Da la Repubblica, Livia Turco andrà da Welby. “Ma non si può staccare la spina”, 6 dicembre 2006:
Il ministro della Salute, Livia Turco, farà visita a Piergiorgio Welby. Lo ha annunciato a Corrado Augias, nel corso della trasmissione “le storie”, su Rai3. “Andrò a trovarlo”, ha detto la Turco. Ma subito ha ribadito: “Sono contraria però a staccare la spina”. Welby, secondo il ministro, “ci sta dando un grande messaggio, per questo voglio ringraziarlo”. Ma resta contraria a prevedere per legge la possibilità di privare un paziente della vita: “non credo che questo attenga all’esercizio della libertà personale”.Le perplessità rispetto alle dichiarazioni di Livia Turco sono molteplici.
La richiesta di Welby, “la possono accogliere i medici – dice la Turco – sulla base del loro codice deontologico. Sarebbe molto grave una parola di un ministro su una vicenda di questo tipo, che attiene alla libertà personale, al rapporto fra medico e paziente, alla scienza e alla deontologia medica”. Al di là della vicenda di Welby “ci sono tante cose – continua il ministro – che si possono fare per promuovere la dignità delle persone in tutte le fasi della loro vita. Voglio andare a verificare come si muore oggi negli ospedali e nelle strutture sanitarie, fare in modo che le terapie anti-dolore così poco sviluppate diventino normalità e altrettanto le cure palliative. Proprio da Welby traggo la spinta umana ed etica a fare in modo che si possa morire con dignità in questo Paese”.
Omettendo la mia personale confusione provocata dalla visita annunciata (fossi Welby non ci terrei proprio a questa visita; anzi, quasi la giudicherei inopportuna), mi sembra poco pertinente l’espressione del parere soggettivo e individuale sulla possibilità di staccare la spina. I “secondo me”, libere espressioni del proprio pensiero (prima che qualcuno mi obietti “e che vuoi tapparle la bocca? proprio tu che osanni la libertà?” anticipo la mia difesa: “certo che no, ma mi aspetterei qualcosa in più da un uomo politico, altrimenti potremmo riportare tutti i pareri di tutti i possibili cittadini e stilare un elenco prolisso e poco utile di pareri”), rischiano in questa circostanza di trasformarsi in affermazioni sprovviste di solide giustificazioni. Innanzi tutto, quali sarebbero le ragioni per opporsi alla richiesta di Welby? E ancora, perché la sua richiesta non potrebbe rientrare nell’esercizio della libertà personale? Se la libertà personale esiste, quali sono le circostanze che estromettono la volontà (di morire) di Welby dal dominio della sua libertà personale?

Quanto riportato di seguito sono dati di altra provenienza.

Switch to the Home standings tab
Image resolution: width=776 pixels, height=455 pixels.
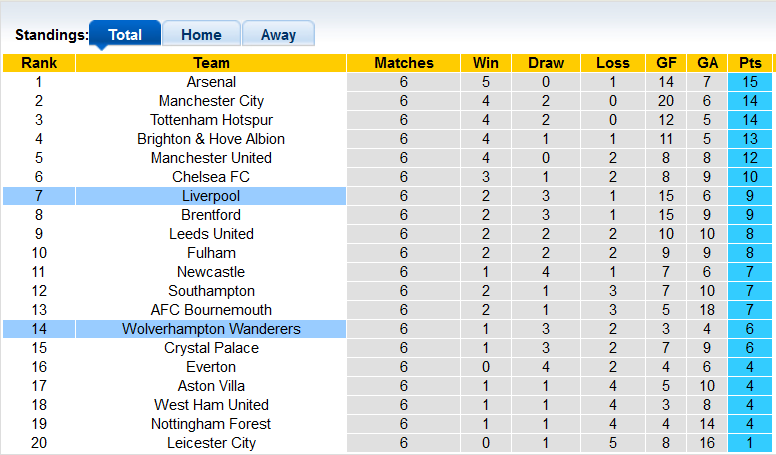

La richiesta di Welby non la possono accogliere i medici senza rischiare di trovarsi in un procedimento penale per omicidio del consenziente. Almeno se la accolgono alla luce del sole. Ma che cosa stiamo suggerendo? Forse di agire in clandestinità? Oggi, la vicenda Welby è pubblica, politica e scottante.
In quanto pubblica e politica meriterebbe una risposta pubblica e politica. Senza sotterfugi o ipocrisie.
Va benissimo promuovere la dignità delle persone (a patto di ascoltare da loro cosa sia degno oppure no per loro stessi) e incentivare le terapie del dolore e le cure palliative e verificare le condizioni degli ospedali e delle strutture sanitarie. Va benissimo. Ma che cosa diavolo c’entra?
Sembra magnanimo e di animo nobile essere contrari “a prevedere per legge la possibilità di privare un paziente della vita”. Come potremmo definire, però, la privazione per legge dell’autodeterminazione e l’imposizione di sofferenze insopportabili? Il diniego di mettere fine a quelle sofferenze? Come?